L’année n’a pas été que noire. Elle fut même éclairée par deux grands moments: le match de barrage de Coupe Davis contre l’Ouzbékistan, en septembre 2016 à Tachkent, où Bellier apporta à la Suisse le 5e point décisif; et la semaine entière passée en compagnie de Roger Federer en avril dernier à Dubaï. Antoine n’en parle pas de lui-même, parce que la Coupe Davis c’est loin et parce que «Roger» apprécie la discrétion des gens qui l’entourent. «Severin Lüthi a pensé que je pourrais faire l’affaire et que ce serait aussi intéressant pour moi. Ce qui est hallucinant avec Roger, c’est qu’avec le même geste, la même vitesse de bras, il peut sortir des coups très différents. En face, il faut être très concentré parce que tu es là pour lui donner un max de répondant.»

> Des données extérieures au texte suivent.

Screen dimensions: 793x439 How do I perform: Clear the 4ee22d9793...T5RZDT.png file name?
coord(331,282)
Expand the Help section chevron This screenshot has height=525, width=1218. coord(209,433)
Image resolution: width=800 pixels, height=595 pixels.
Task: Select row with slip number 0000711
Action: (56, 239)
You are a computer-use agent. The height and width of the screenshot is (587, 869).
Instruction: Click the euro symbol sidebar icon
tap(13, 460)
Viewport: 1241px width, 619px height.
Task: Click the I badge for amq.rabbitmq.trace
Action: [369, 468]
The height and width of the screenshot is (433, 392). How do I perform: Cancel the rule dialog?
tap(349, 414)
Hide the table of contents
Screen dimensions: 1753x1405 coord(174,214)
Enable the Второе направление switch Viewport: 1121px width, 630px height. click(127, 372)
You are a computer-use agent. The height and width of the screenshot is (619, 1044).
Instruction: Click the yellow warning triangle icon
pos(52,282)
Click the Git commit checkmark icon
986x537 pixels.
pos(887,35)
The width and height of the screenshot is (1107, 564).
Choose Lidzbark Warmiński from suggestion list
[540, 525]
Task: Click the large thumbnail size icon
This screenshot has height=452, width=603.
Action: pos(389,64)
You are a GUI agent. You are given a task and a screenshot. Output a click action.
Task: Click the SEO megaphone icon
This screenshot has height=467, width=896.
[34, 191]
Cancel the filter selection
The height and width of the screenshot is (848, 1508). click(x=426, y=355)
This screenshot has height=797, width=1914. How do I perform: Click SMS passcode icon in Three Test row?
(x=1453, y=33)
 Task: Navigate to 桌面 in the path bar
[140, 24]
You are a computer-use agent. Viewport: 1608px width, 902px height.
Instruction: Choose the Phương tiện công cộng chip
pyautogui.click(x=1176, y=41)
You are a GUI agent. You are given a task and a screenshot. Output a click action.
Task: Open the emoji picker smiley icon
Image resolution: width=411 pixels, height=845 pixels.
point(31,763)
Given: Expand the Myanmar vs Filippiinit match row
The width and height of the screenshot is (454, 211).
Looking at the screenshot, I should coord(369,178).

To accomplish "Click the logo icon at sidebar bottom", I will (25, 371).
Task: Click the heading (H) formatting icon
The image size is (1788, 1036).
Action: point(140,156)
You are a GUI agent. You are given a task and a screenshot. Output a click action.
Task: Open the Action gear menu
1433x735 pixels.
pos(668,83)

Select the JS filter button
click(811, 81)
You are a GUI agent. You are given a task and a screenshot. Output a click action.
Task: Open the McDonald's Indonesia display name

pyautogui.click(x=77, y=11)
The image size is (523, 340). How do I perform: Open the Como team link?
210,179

Très patriarcal avec les jeunes joueurs suisses, Roger Federer a glissé quelques conseils qu’Antoine préfère garder pour lui. «C’était très sympa de sa part, il n’était pas obligé de le faire. Mais encore une fois, ce qui importe, c’est ce que je fais moi de ces conseils.»

Alors que Wimbledon débute, Antoine Bellier reprend la compétition à Bourg-en-Bresse. C’est moins glamour, mais la réussite est à ce prix. «N’importe qui peut bien jouer un jour à Gstaad avec une wild card. Le vrai niveau d’un joueur se vérifie dans un petit tournoi, sans public, face à un inconnu. C’est là que l’on voit si le gars a envie, s’il s’accroche ou s’il balance.»